[Word and element locating data]
⁂
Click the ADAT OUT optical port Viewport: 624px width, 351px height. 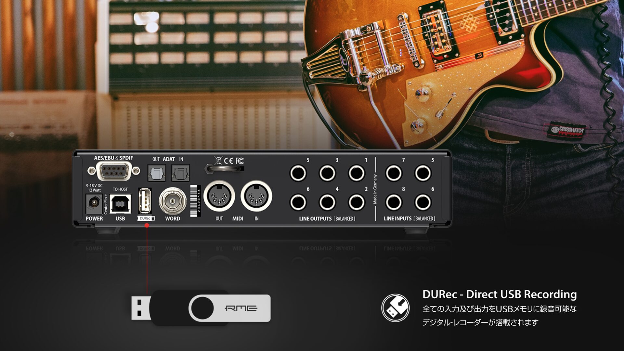pos(157,173)
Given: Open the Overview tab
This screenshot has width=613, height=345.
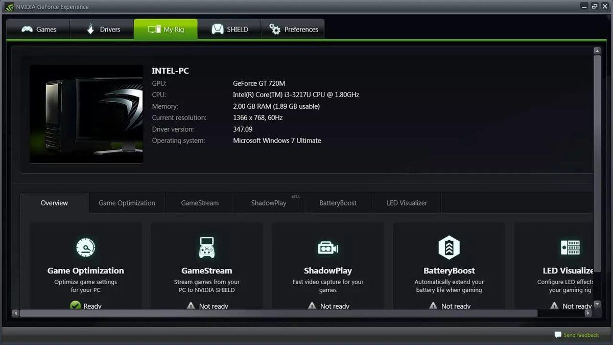Looking at the screenshot, I should 54,202.
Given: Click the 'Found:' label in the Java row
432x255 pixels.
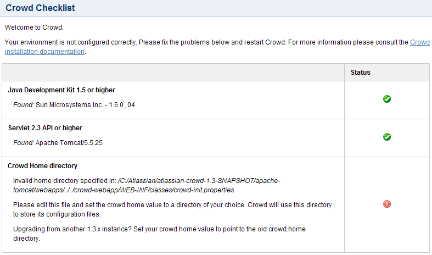Looking at the screenshot, I should pyautogui.click(x=23, y=104).
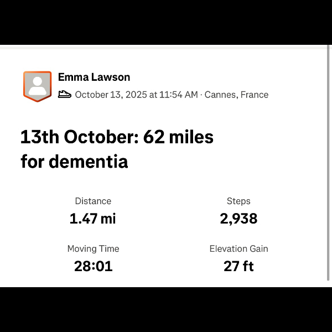
Task: Click the Distance stat label
Action: [x=93, y=201]
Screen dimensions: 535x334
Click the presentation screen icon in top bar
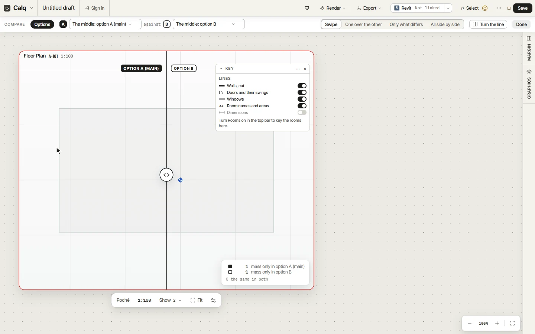click(x=307, y=8)
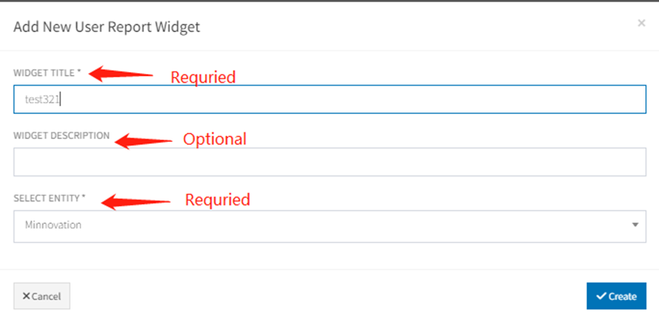The height and width of the screenshot is (322, 659).
Task: Click red arrow pointing at Widget Title label
Action: pos(121,74)
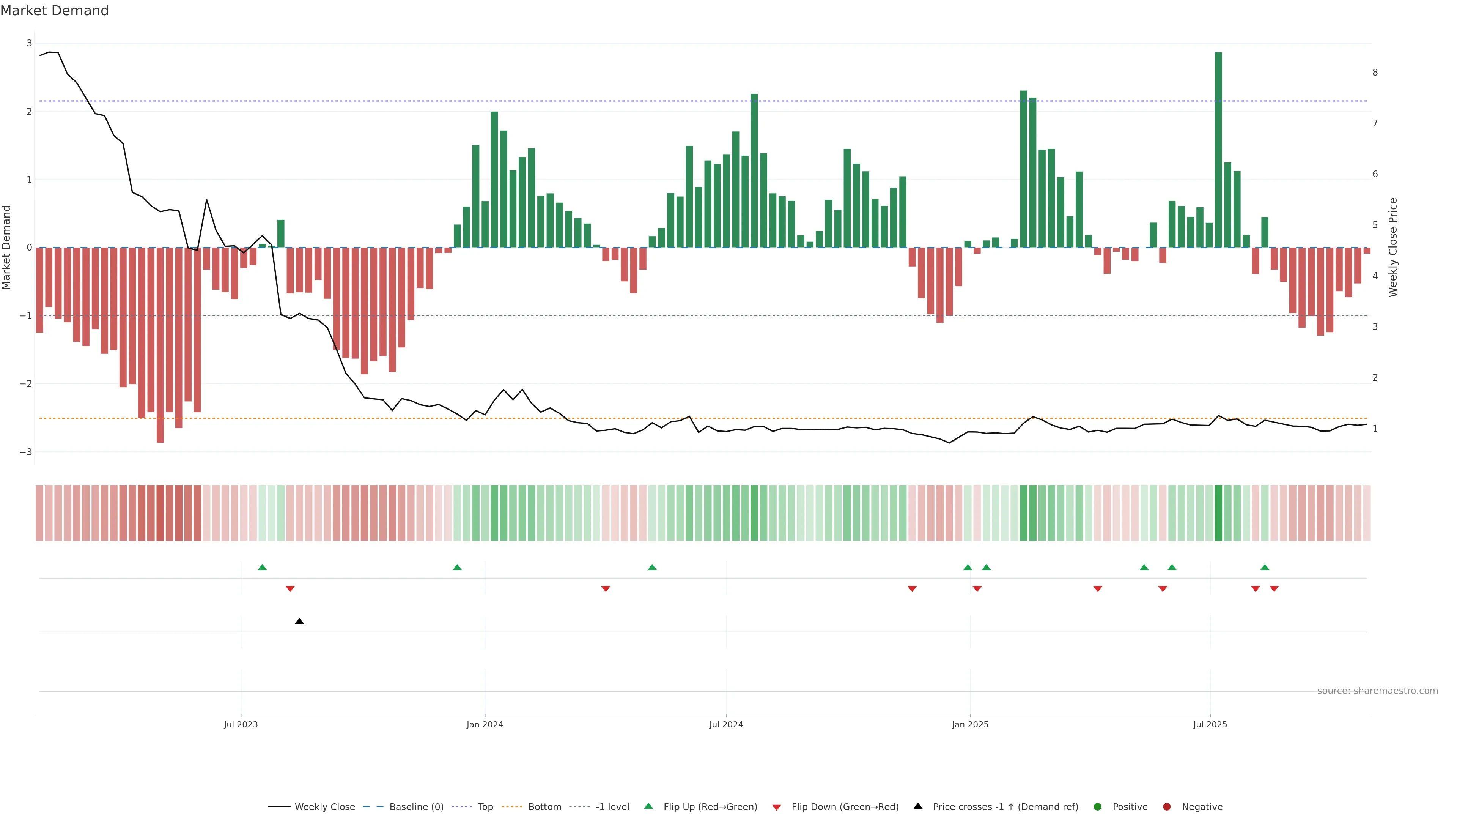Hide the Top dotted line via the legend

(485, 806)
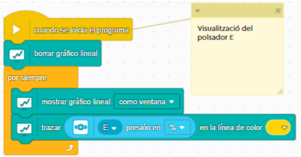Open the 'como ventana' dropdown

146,102
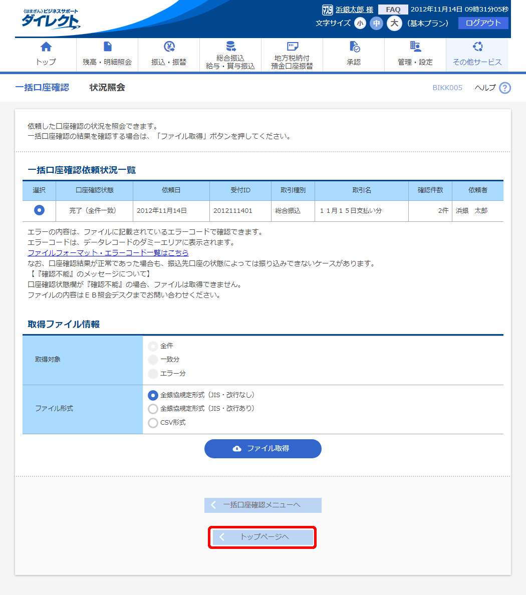Select the 完了(全件一致) row radio button
Screen dimensions: 526x595
tap(39, 210)
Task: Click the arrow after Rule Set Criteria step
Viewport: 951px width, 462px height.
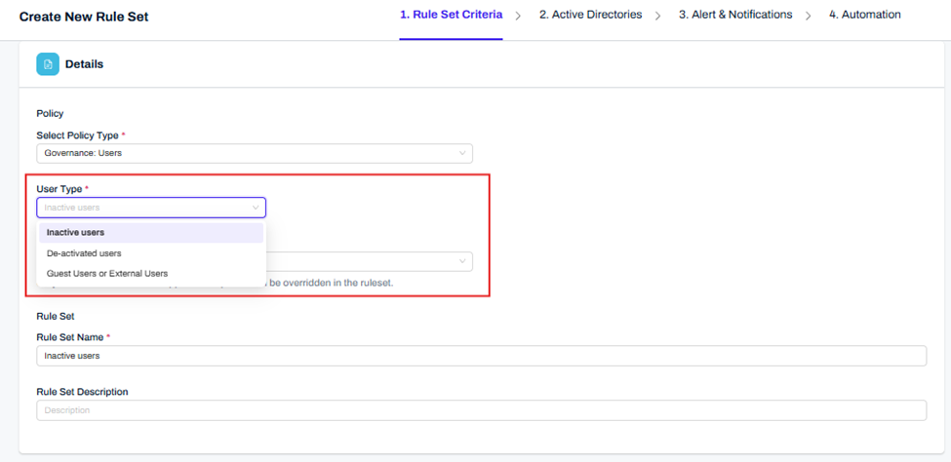Action: pyautogui.click(x=518, y=16)
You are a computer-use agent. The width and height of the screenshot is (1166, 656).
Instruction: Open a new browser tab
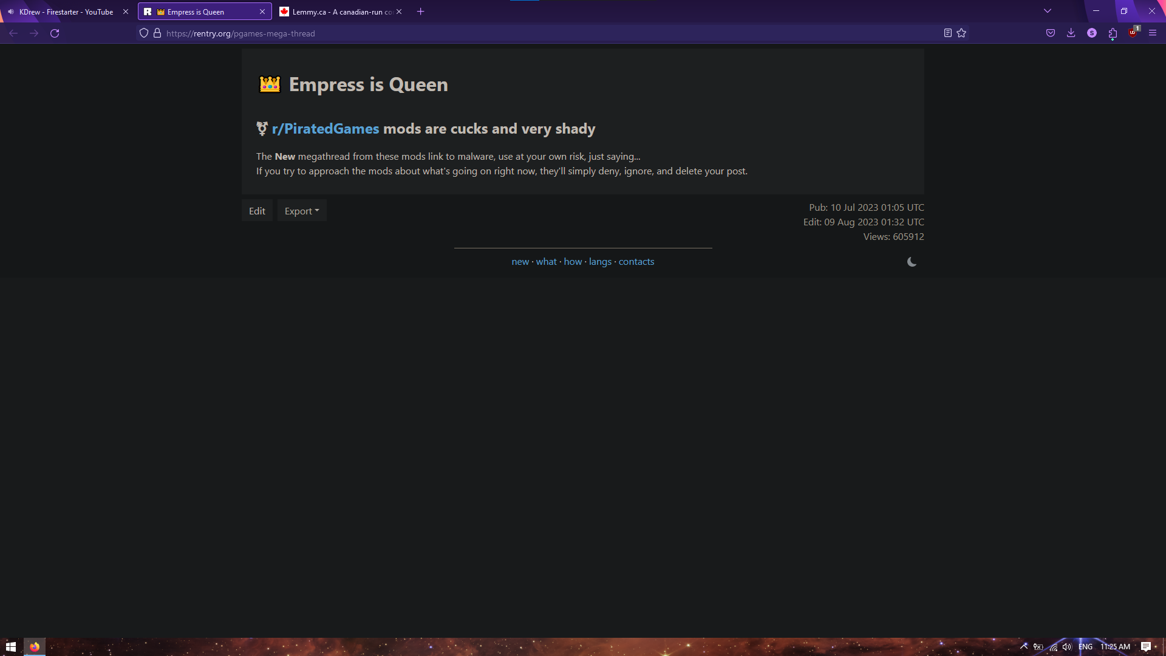[421, 12]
⁂
The problem: Give the lines starting at the one that contains "Task: Click the arrow" and ending at the last line as a Markdown table with the columns Row and Line. Skip blank lines and leave the pictures out.

Solution to the exercise:
| Row | Line |
|---|---|
| 1 | Task: Click the arrow after Rule Set Criteria step |
| 2 | Viewport: 951px width, 462px height. |
| 3 | Action: pyautogui.click(x=518, y=16) |
| 4 | You are a computer-use agent. The width and height of the screenshot is (1166, 656). |
| 5 | Instruction: Open a new browser tab |
| 6 | [421, 12] |